--- Available records ---
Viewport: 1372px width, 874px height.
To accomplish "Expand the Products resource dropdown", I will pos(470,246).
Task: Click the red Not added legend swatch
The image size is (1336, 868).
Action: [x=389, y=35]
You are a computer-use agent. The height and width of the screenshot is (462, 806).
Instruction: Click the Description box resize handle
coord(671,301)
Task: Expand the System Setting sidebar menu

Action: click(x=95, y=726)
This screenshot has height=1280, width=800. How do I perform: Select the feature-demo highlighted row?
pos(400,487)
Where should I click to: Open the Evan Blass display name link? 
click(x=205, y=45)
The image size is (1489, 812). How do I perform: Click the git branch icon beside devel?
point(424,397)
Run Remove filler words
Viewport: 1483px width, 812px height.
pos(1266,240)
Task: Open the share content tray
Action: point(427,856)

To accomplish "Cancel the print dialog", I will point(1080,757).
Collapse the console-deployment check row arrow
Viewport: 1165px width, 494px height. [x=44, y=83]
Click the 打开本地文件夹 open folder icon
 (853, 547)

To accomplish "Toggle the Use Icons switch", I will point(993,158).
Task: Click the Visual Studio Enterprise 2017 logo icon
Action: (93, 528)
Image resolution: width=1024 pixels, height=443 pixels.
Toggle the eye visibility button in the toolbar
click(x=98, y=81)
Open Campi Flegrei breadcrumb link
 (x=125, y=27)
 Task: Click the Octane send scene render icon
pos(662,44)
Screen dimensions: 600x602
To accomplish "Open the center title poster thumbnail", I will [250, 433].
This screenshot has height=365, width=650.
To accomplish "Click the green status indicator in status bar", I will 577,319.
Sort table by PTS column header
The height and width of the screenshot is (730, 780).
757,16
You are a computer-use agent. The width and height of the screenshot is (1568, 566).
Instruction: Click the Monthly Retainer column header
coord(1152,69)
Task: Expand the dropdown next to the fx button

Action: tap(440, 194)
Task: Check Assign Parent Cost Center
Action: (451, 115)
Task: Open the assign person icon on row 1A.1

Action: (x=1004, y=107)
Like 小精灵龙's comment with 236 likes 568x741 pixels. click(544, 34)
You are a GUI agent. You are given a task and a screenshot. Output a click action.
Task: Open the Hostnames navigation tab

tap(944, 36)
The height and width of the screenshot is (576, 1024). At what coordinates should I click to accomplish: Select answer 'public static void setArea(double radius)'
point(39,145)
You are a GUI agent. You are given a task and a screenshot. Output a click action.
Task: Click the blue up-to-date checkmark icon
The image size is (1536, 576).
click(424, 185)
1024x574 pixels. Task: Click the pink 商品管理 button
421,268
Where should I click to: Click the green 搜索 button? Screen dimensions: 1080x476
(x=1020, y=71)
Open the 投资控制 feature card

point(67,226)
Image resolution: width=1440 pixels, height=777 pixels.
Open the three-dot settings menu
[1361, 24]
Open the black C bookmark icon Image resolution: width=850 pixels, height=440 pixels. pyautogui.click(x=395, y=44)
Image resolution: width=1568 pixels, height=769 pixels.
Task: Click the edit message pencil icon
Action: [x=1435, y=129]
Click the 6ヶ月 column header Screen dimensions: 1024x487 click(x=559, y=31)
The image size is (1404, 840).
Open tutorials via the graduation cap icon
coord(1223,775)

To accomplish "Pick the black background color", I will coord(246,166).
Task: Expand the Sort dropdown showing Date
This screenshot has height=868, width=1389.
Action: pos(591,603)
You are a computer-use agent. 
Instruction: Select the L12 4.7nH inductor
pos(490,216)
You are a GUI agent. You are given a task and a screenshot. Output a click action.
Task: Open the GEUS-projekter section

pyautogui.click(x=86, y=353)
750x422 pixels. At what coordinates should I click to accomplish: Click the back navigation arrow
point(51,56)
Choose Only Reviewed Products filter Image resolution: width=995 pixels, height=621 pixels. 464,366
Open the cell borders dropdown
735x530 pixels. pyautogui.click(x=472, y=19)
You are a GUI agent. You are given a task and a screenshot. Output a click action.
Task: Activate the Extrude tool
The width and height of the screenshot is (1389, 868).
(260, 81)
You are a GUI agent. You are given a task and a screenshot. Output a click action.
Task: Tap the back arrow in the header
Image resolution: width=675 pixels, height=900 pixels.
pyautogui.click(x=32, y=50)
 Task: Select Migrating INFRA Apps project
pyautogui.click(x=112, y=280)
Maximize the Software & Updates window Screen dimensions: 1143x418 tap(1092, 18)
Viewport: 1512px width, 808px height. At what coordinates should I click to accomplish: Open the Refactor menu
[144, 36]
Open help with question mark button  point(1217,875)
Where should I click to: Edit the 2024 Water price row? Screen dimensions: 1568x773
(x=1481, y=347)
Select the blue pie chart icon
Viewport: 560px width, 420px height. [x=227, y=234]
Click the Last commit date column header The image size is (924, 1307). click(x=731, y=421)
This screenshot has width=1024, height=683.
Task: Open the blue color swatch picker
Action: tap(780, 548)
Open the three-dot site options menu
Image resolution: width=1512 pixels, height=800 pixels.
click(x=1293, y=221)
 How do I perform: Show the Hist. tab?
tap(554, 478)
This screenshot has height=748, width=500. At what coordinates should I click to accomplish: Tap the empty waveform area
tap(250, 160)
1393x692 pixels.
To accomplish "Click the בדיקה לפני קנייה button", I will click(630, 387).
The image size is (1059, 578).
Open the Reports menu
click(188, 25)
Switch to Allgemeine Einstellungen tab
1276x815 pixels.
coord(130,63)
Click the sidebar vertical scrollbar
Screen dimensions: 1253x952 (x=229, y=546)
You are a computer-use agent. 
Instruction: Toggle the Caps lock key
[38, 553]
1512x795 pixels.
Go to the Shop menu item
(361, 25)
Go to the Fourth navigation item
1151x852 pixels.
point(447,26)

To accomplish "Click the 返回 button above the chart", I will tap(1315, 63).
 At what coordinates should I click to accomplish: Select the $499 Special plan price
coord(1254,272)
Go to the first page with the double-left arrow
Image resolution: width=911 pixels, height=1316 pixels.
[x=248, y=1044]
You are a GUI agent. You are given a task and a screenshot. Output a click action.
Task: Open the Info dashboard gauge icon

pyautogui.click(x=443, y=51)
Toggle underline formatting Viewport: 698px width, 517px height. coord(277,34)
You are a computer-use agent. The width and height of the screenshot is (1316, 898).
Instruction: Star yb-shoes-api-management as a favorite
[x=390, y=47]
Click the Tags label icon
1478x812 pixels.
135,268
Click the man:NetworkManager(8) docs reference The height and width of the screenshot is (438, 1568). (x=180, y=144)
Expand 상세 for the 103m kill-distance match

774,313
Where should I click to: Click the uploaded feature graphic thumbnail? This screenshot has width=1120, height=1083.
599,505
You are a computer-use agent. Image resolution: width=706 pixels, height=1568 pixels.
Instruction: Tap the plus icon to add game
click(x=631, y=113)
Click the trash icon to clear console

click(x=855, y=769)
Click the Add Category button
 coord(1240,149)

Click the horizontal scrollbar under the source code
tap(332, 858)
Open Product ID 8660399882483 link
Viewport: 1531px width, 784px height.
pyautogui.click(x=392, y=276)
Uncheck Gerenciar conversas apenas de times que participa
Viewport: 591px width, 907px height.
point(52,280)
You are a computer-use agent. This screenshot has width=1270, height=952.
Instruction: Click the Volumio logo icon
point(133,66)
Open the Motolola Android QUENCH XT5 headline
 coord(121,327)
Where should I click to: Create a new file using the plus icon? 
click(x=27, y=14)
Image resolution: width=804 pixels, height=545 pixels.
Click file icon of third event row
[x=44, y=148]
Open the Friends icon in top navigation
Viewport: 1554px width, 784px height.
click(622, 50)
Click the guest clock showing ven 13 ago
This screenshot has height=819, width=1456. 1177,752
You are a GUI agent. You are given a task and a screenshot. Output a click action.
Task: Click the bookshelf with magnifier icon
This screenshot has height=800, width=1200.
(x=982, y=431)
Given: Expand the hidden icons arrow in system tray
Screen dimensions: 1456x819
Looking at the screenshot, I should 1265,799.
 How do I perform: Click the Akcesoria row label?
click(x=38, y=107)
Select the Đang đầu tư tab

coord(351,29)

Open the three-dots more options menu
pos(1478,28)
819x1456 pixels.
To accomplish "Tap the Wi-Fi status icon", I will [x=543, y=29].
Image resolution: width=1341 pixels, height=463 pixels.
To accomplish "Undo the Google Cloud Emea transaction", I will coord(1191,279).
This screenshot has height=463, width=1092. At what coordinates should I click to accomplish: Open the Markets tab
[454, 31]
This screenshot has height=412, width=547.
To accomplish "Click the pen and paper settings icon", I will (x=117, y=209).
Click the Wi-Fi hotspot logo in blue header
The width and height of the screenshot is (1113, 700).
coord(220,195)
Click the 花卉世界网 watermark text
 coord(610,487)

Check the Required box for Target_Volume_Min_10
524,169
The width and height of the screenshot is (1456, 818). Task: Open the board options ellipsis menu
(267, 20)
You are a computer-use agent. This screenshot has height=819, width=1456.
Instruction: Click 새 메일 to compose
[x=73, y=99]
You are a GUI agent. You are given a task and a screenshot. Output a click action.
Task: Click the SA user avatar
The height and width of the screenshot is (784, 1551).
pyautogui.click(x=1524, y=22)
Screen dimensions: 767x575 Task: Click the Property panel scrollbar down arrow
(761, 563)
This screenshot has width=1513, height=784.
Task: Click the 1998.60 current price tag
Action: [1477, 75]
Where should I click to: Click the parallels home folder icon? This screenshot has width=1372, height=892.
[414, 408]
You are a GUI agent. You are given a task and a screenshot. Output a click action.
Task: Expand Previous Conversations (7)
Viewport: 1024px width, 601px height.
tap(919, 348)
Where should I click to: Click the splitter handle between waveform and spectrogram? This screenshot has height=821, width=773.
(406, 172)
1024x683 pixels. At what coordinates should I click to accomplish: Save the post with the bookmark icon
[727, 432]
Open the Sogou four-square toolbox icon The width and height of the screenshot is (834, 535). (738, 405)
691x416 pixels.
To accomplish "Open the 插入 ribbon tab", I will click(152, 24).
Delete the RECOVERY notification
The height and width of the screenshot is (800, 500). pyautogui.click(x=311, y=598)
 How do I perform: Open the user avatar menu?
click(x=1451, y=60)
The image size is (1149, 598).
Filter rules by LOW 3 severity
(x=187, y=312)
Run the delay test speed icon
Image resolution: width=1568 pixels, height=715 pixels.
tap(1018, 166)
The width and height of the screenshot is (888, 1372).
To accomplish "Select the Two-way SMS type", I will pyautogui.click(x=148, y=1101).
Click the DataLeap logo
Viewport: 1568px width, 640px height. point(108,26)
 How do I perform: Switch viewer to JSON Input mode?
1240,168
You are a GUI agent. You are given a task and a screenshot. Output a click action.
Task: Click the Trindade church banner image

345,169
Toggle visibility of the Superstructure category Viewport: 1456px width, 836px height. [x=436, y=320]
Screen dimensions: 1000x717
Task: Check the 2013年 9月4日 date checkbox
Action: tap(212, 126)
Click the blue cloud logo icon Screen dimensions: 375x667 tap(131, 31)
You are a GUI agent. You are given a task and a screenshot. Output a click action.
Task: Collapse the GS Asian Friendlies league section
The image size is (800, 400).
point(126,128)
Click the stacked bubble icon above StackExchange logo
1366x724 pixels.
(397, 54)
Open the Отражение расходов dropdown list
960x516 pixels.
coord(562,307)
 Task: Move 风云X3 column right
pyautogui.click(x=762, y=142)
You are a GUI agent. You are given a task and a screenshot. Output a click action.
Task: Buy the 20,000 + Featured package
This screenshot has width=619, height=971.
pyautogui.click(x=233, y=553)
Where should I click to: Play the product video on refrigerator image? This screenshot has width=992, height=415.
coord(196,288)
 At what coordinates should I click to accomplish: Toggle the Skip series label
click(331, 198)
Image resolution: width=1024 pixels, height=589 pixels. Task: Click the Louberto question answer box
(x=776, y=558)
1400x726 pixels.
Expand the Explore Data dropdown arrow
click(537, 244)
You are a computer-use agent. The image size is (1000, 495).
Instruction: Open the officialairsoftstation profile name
---
Edit the listing from the line with "Task: Expand the System Setting sidebar menu" through the line with "pos(662,44)": write those lines out again, replacing "Toggle" with "Switch" and changing nothing else.

* Output for this task:
Task: Expand the System Setting sidebar menu

Action: click(x=95, y=726)
This screenshot has height=1280, width=800. How do I perform: Select the feature-demo highlighted row?
pos(400,487)
Where should I click to: Open the Evan Blass display name link? 
click(x=205, y=45)
The image size is (1489, 812). How do I perform: Click the git branch icon beside devel?
point(424,397)
Run Remove filler words
Viewport: 1483px width, 812px height.
pos(1266,240)
Task: Open the share content tray
Action: point(427,856)

To accomplish "Cancel the print dialog", I will point(1080,757).
Collapse the console-deployment check row arrow
Viewport: 1165px width, 494px height. [x=44, y=83]
Click the 打开本地文件夹 open folder icon
 (853, 547)

To accomplish "Switch the Use Icons switch", I will point(993,158).
Task: Click the Visual Studio Enterprise 2017 logo icon
Action: (93, 528)
Image resolution: width=1024 pixels, height=443 pixels.
Switch the eye visibility button in the toolbar
click(x=98, y=81)
Open Campi Flegrei breadcrumb link
 (x=125, y=27)
 Task: Click the Octane send scene render icon
pos(662,44)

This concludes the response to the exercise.